The West will desperately try to reverse the rise of China but will be largely unsuccessful. Little could Mao or even Deng have imagined that their followers will beat capitalists at their own game. Lenin used to say that ’capitalists will sell us the ropes with which we will hang them’. With the West selling such ropes (in the form of technology transfers), China has proved that Lenin quote quite prophetic.

 

MARTIN SULLIVAN

2:20 AM ET

June 3, 2010

I would not give credence to this by calling it a strategy

Unfortunately, I don't believe the NSS will have any effect on helping guide government agencies in a resource constrained environment in making national security trade-offs and choices - to determine what should not or cannot be done efficiently and effectively and then mitigate or accept the resulting risk - These decisions are the essence of strategy making.

My analysis intends no criticism of the amount of work or the effort that people put into the project nor am I impugning the writers' motives, indeed they may have been writing while feeling they were wearing a political straight-jacket, but I don't see the document as being useful, just as I haven't seen previous Administrations' NSS as useful in harnessing the whole of government to achieve national security goals. I see NSS' as smorgasbords; each Administration mashing up on one groaning table every interest, value, and goal expressed in their platforms no matter how tangential the issue is to achieving national security. While at the same time, the NSS assigns no agency to be in charge of planning, implementing, organizing resources, providing oversight, or measuring progress toward achieving anything of substance.
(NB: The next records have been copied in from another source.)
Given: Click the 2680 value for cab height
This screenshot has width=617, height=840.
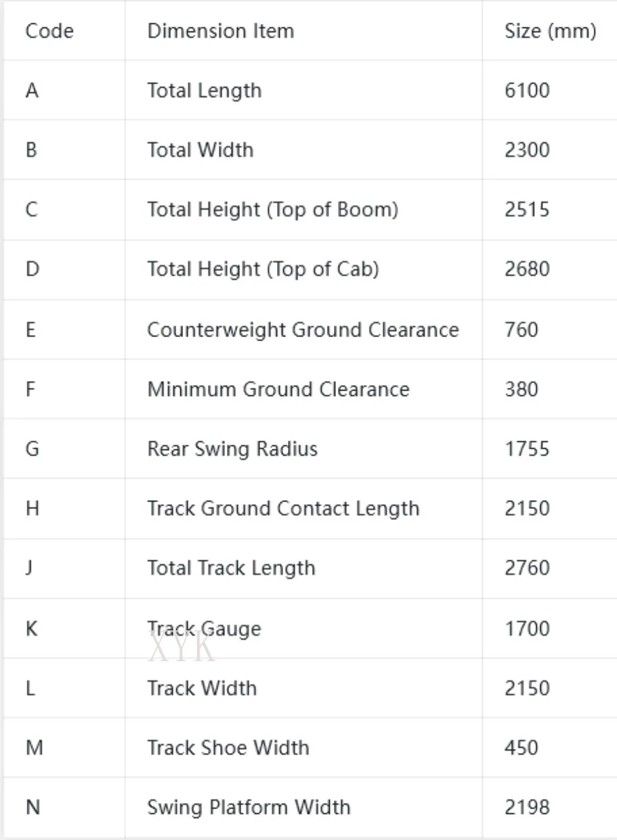Looking at the screenshot, I should click(x=527, y=269).
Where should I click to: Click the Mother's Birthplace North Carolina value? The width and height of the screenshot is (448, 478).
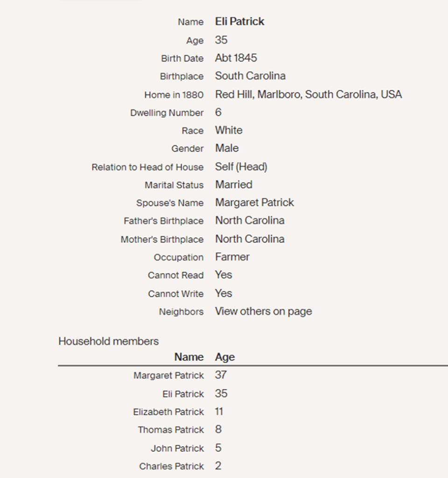coord(250,239)
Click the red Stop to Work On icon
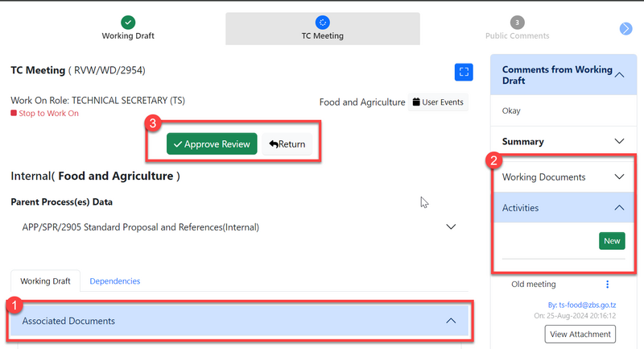 coord(14,114)
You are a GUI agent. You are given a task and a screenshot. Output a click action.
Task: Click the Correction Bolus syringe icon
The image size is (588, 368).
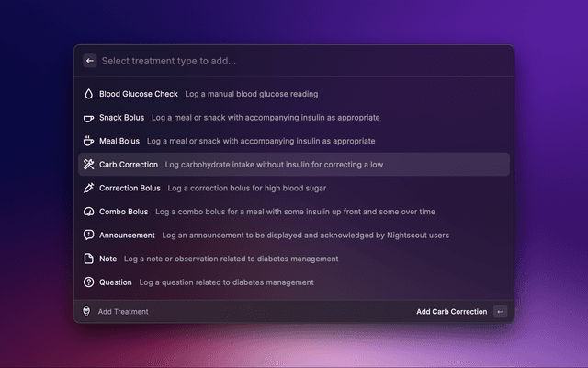tap(89, 188)
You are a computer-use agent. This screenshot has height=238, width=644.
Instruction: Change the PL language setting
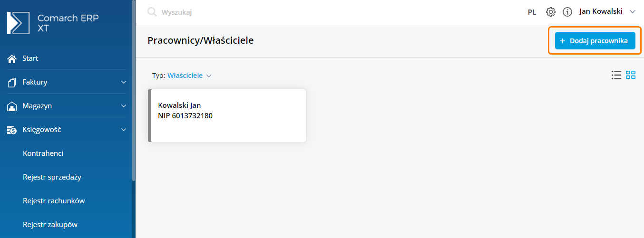click(532, 12)
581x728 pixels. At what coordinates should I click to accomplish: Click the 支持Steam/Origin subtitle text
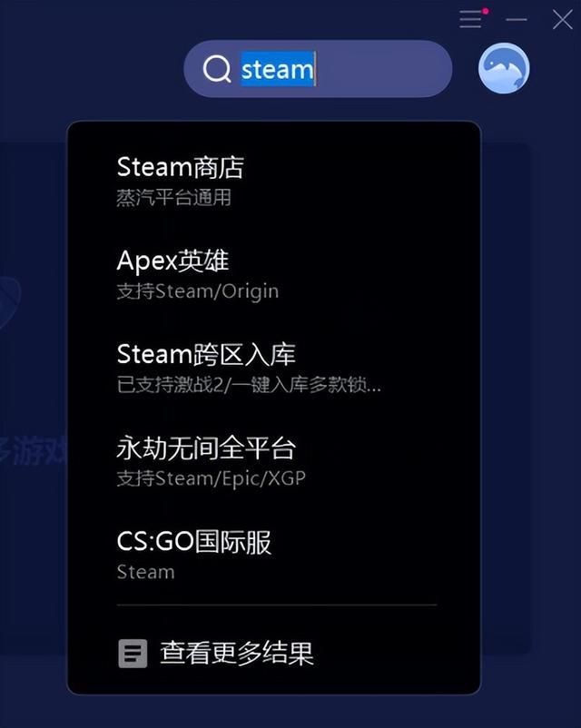(198, 291)
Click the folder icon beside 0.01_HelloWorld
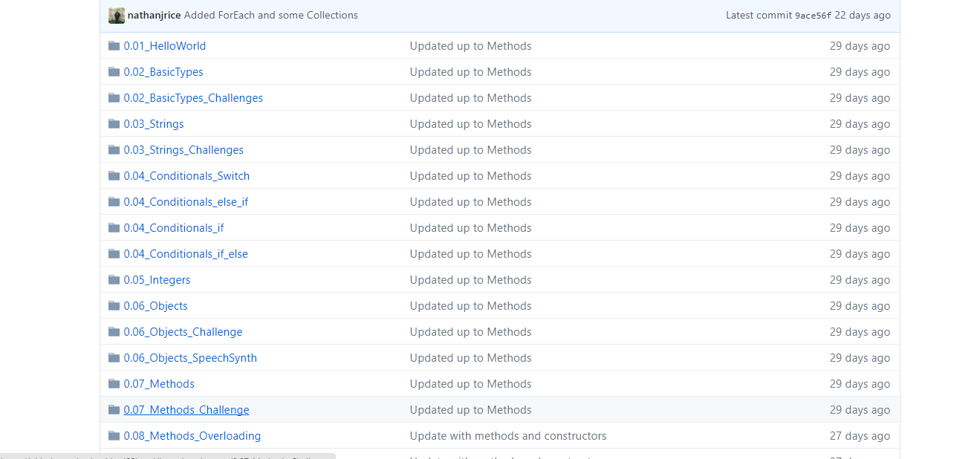980x459 pixels. 114,46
While the NSS makes a effort to begin developing organizing concepts, its failure to assign clear goals and specific agency responsibilities in accord with those concepts will not assist DoD and State in structuring and budgeting to achieve national security. More importantly, the NSS does not assist DoD, State, and OMB in answering the most fundamental security questions - whether there is or is not diplomatic and economic logic and, therefore, any future positive benefits that may arise from protecting some of the initiatives and functions of currently uncoordinated US national security efforts while lessening in priority or completely abandoning others. More broadly, the strategic uncertainty left in the wake of the NSS is unsettling for our allies, unhelpful in recruiting potential partners, and casts a pall over US businesses that are trying to make their own determinations on future goals, markets, strategies, and organizational structures, functions, and personnel.

Given that the global economic environment is a strong driver of security risks, the NSC, OMB, DoD and State must soon make real strategic choices and then, with an understanding of the diplomatic, economic and military impacts of those choices in mind, begin to organize, budget and apply resources to most effectively protect our vital national interests.